(Recorded data)
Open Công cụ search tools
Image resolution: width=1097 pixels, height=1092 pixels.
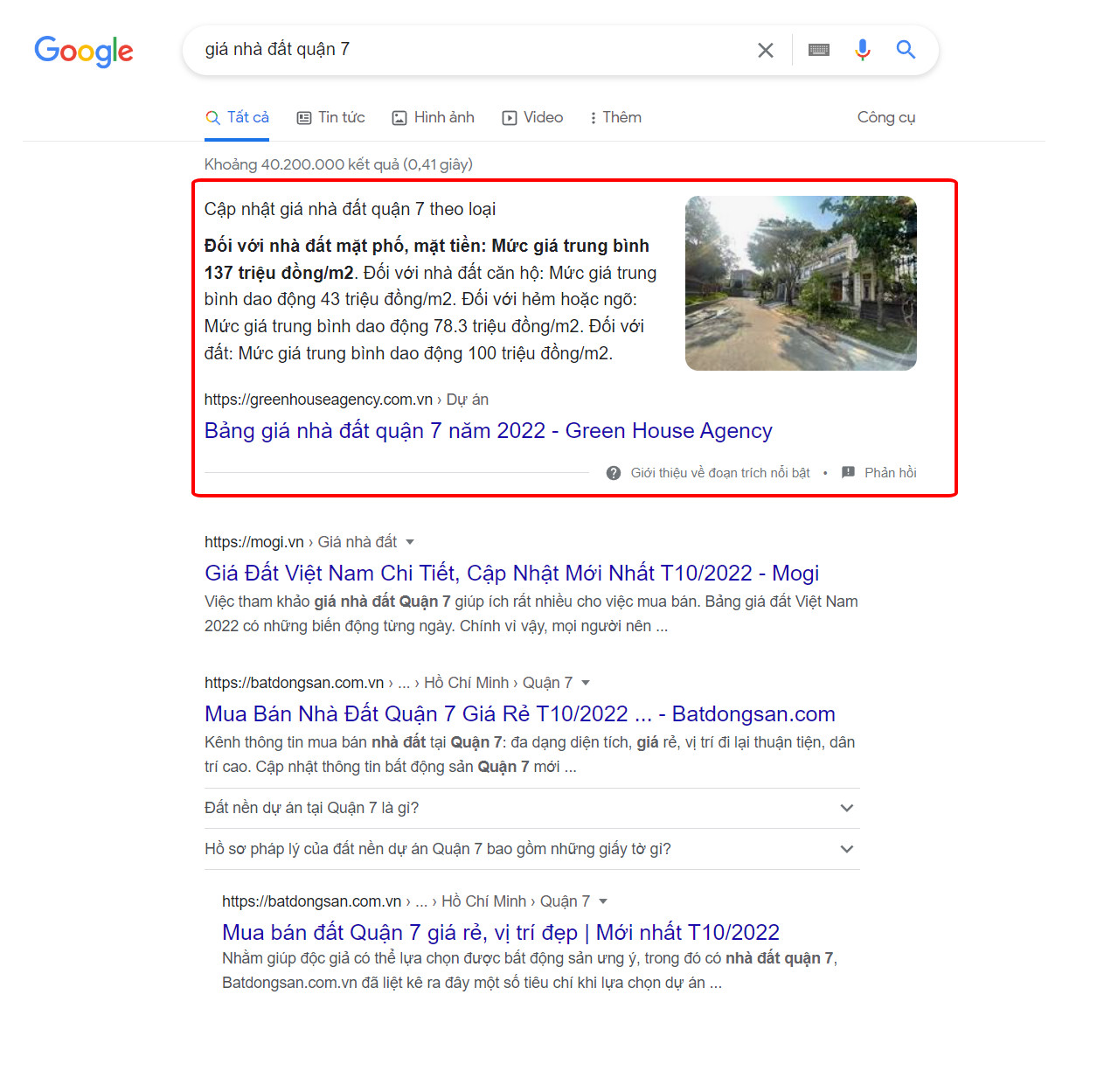coord(886,117)
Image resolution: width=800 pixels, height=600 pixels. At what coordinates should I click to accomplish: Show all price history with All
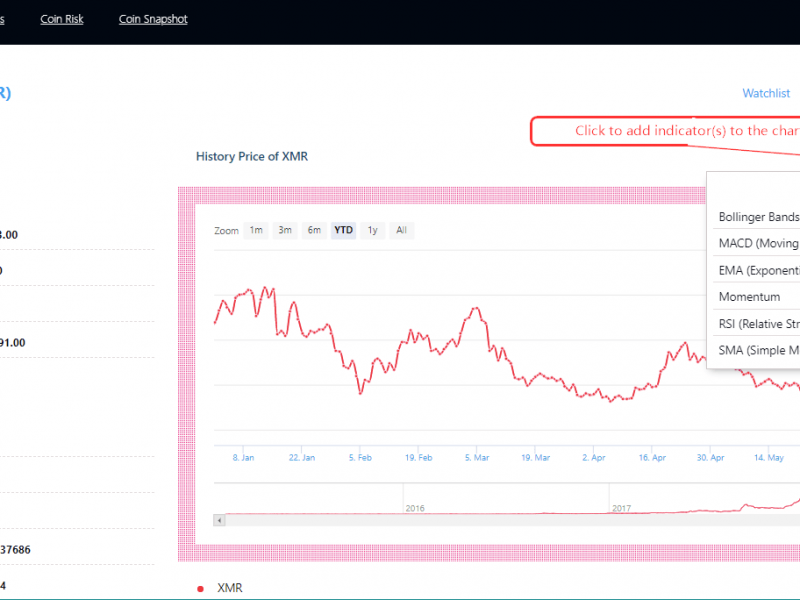[401, 230]
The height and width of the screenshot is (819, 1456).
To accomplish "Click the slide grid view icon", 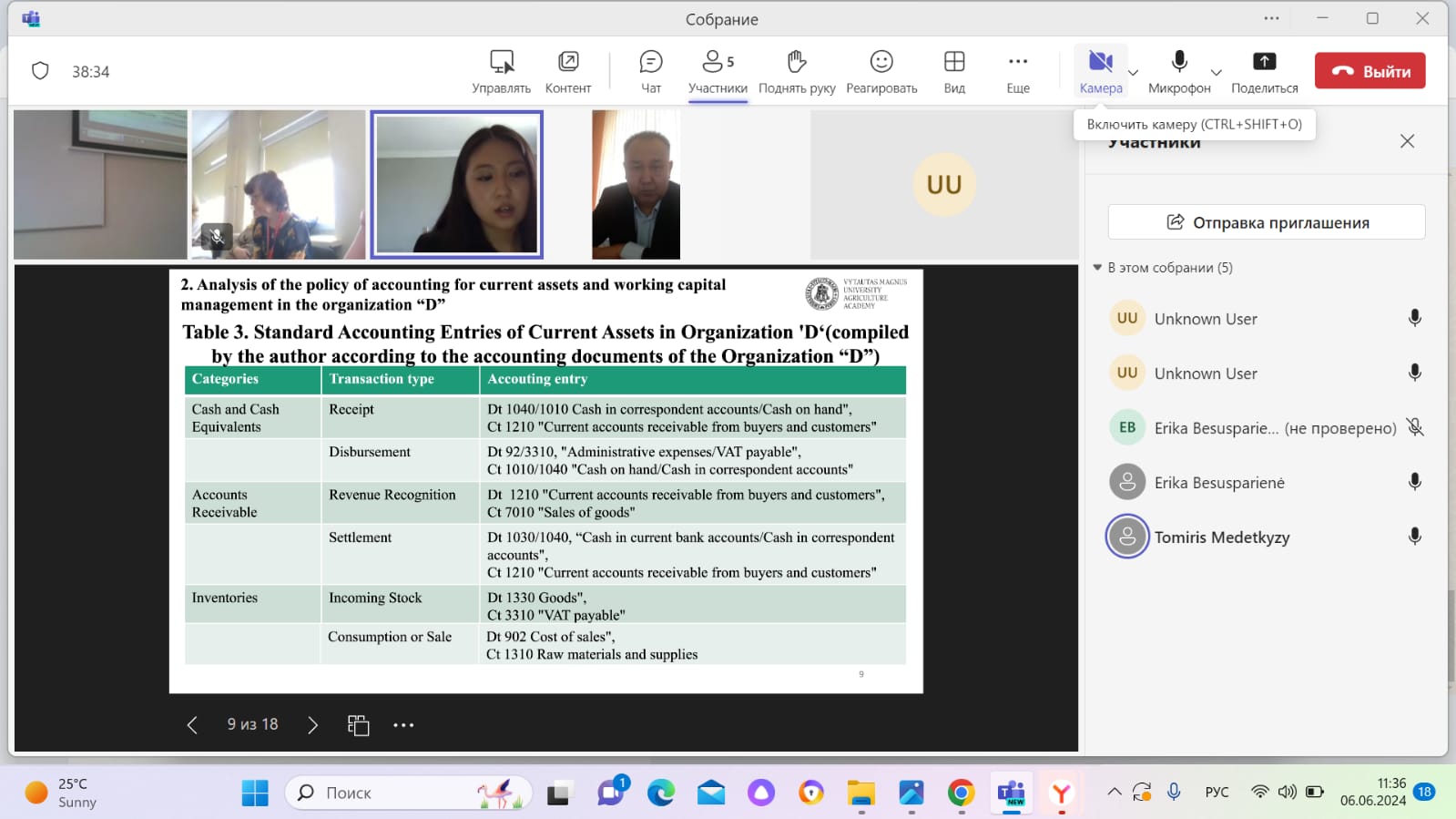I will (x=359, y=725).
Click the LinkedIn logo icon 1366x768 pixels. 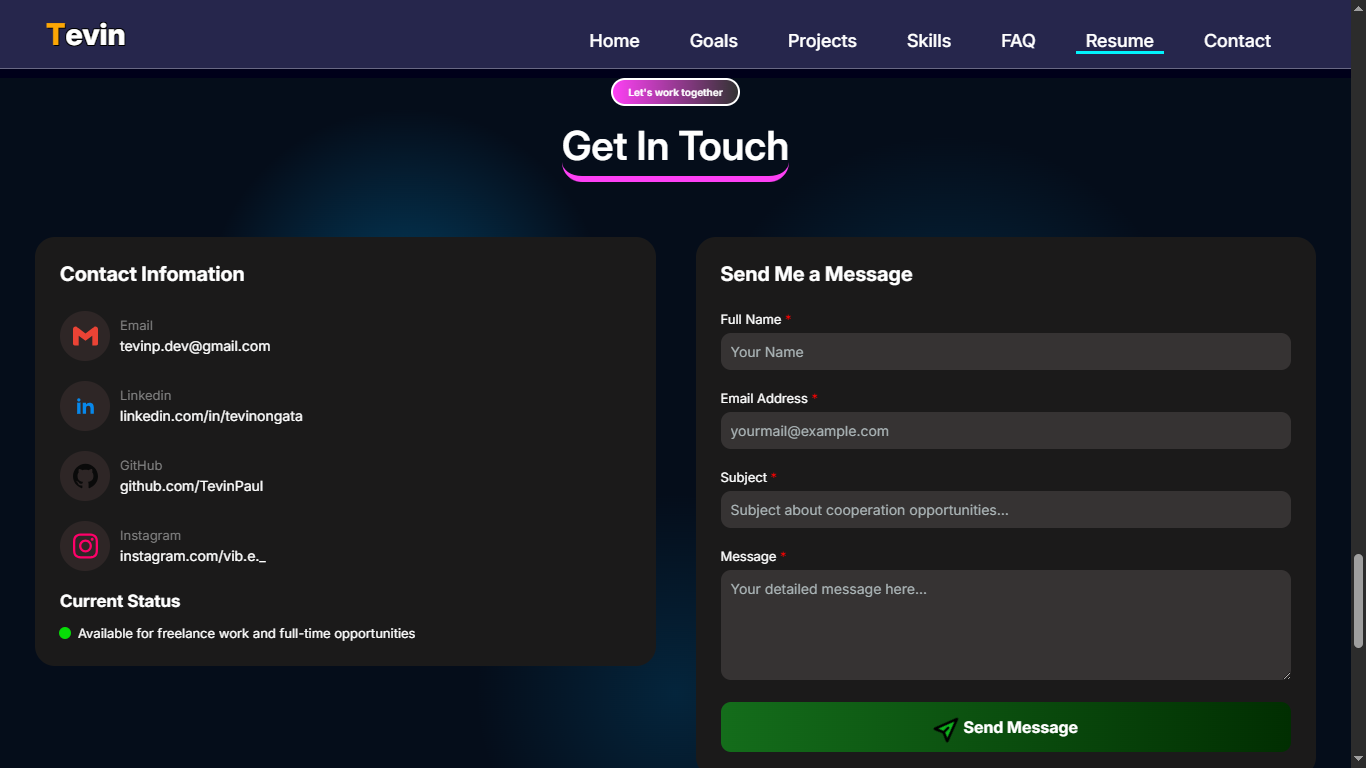click(x=85, y=406)
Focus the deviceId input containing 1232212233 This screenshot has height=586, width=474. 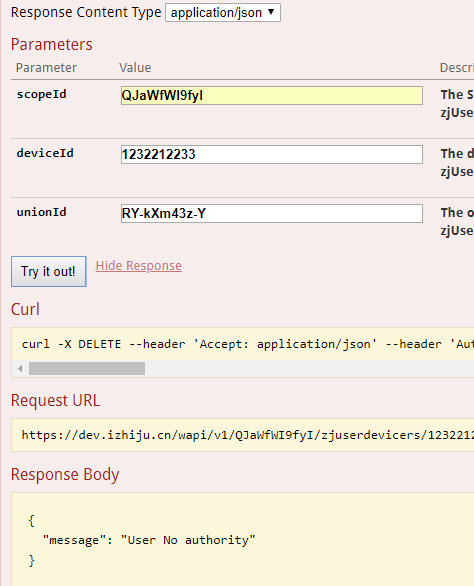[272, 154]
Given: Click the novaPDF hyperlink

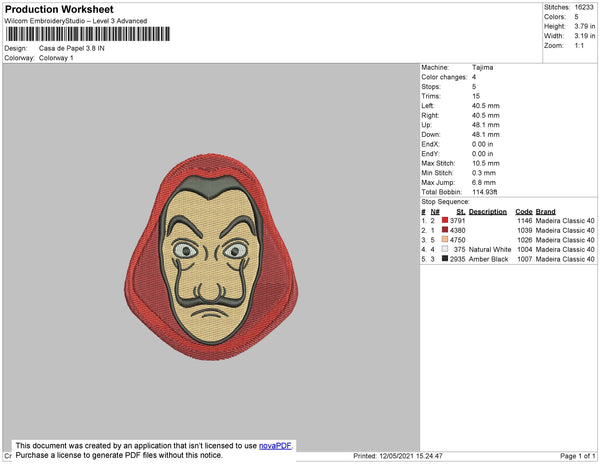Looking at the screenshot, I should point(278,446).
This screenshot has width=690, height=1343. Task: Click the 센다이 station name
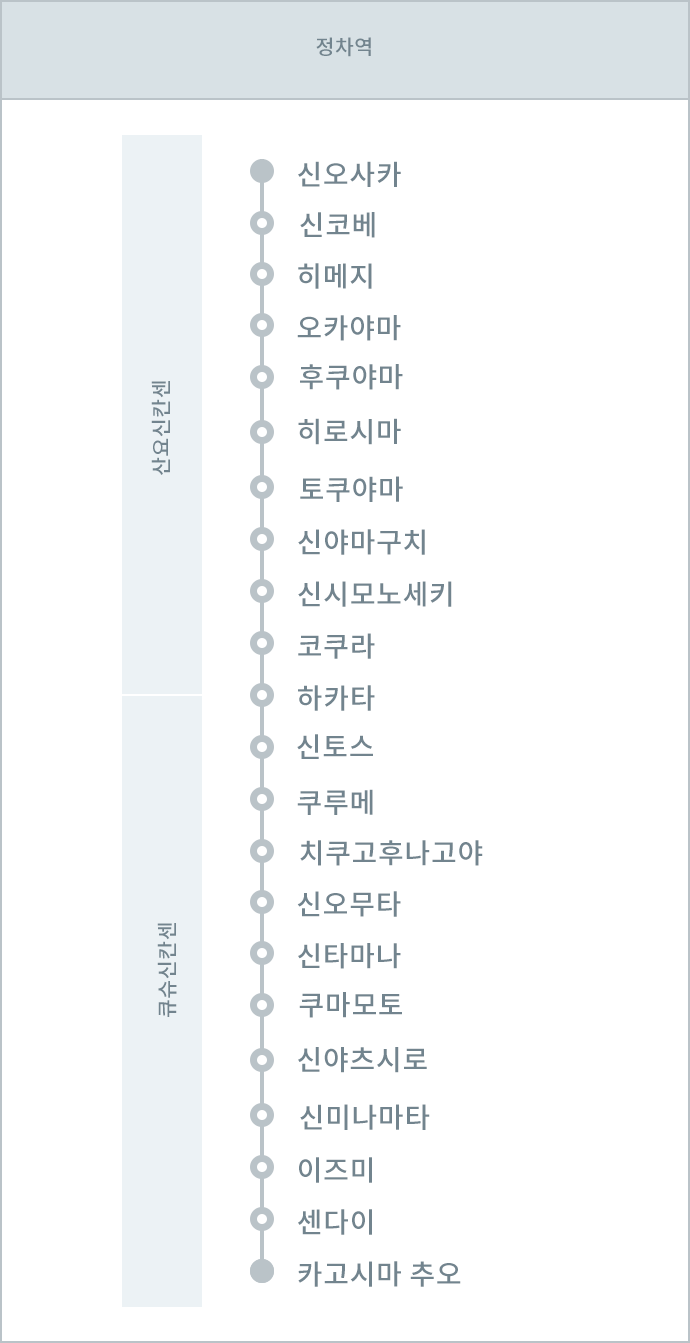pyautogui.click(x=336, y=1221)
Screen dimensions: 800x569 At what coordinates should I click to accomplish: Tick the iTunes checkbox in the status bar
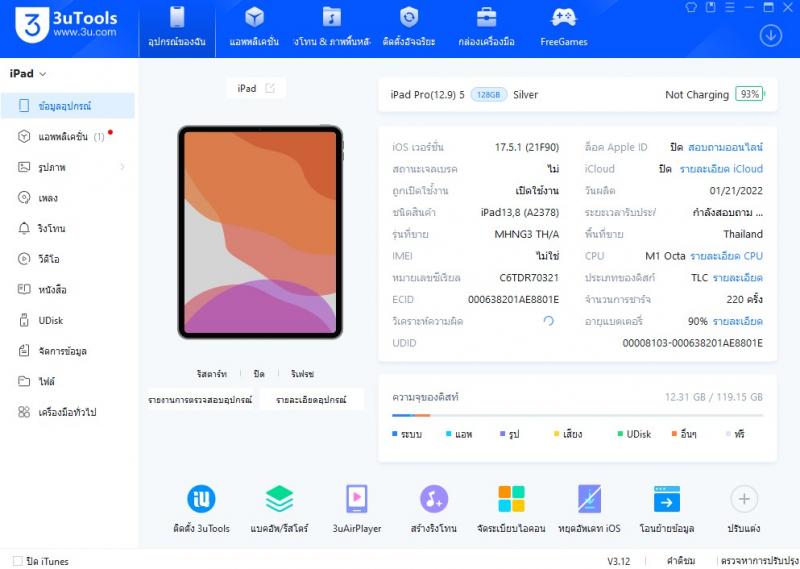coord(17,561)
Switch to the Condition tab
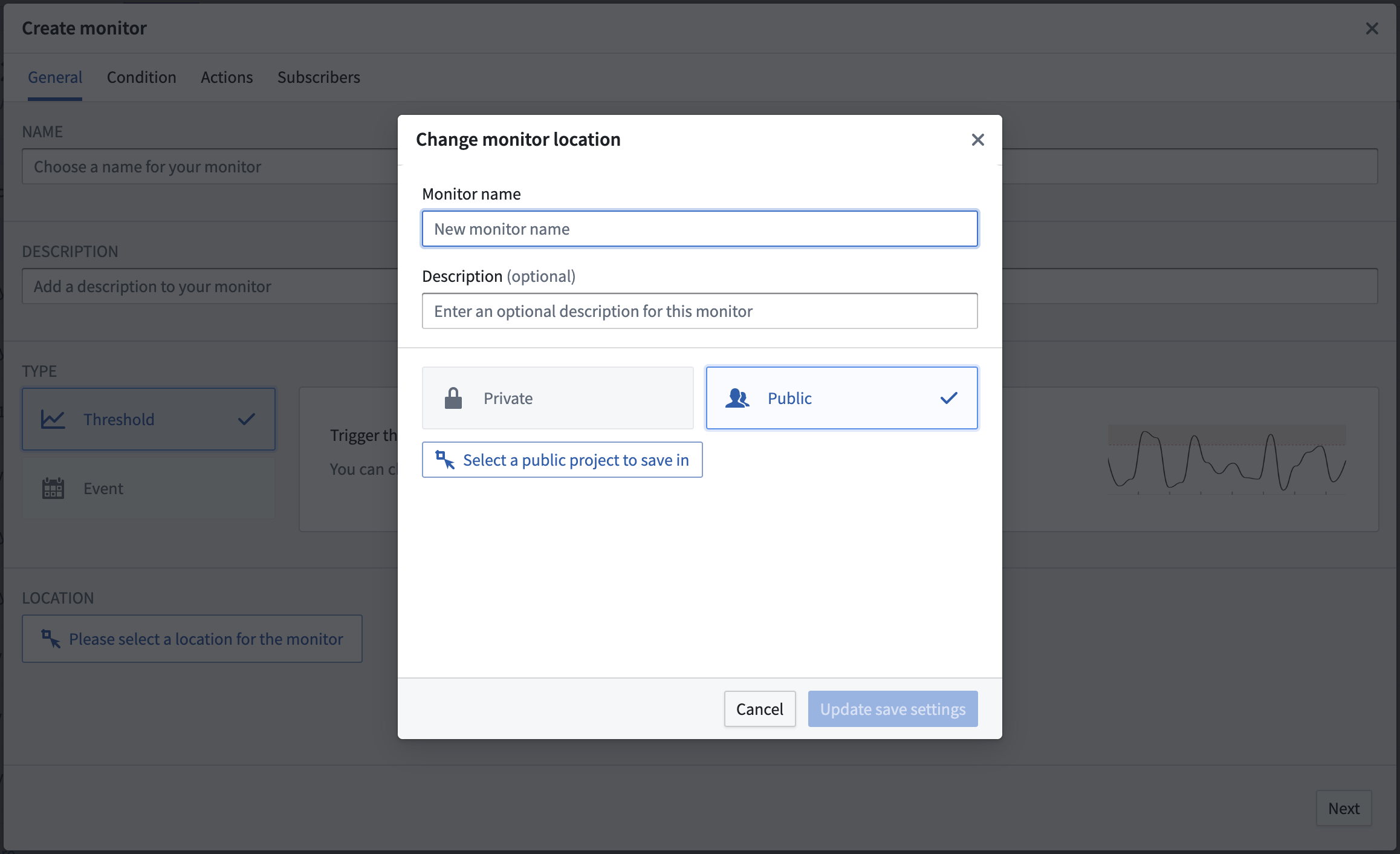 (141, 77)
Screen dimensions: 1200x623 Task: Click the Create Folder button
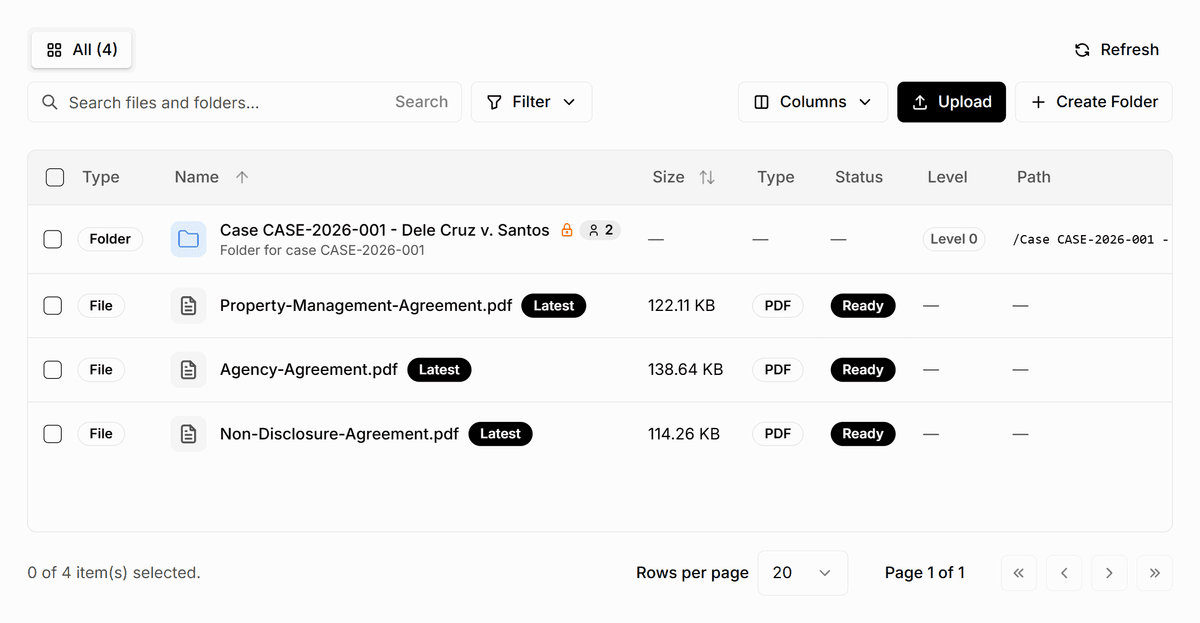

WORK ORDER: Starting at the line with "Screen dimensions: 800x569", reproduce exactly each line through the end of the entries, including the first and the last, and skip the pictures.

EXERCISE RESPONSE:
Screen dimensions: 800x569 At what coordinates should I click to accomplish: Tick the iTunes checkbox in the status bar
coord(17,561)
Switch to the Condition tab
 (141, 77)
Screen dimensions: 1200x623 Task: Click the Create Folder button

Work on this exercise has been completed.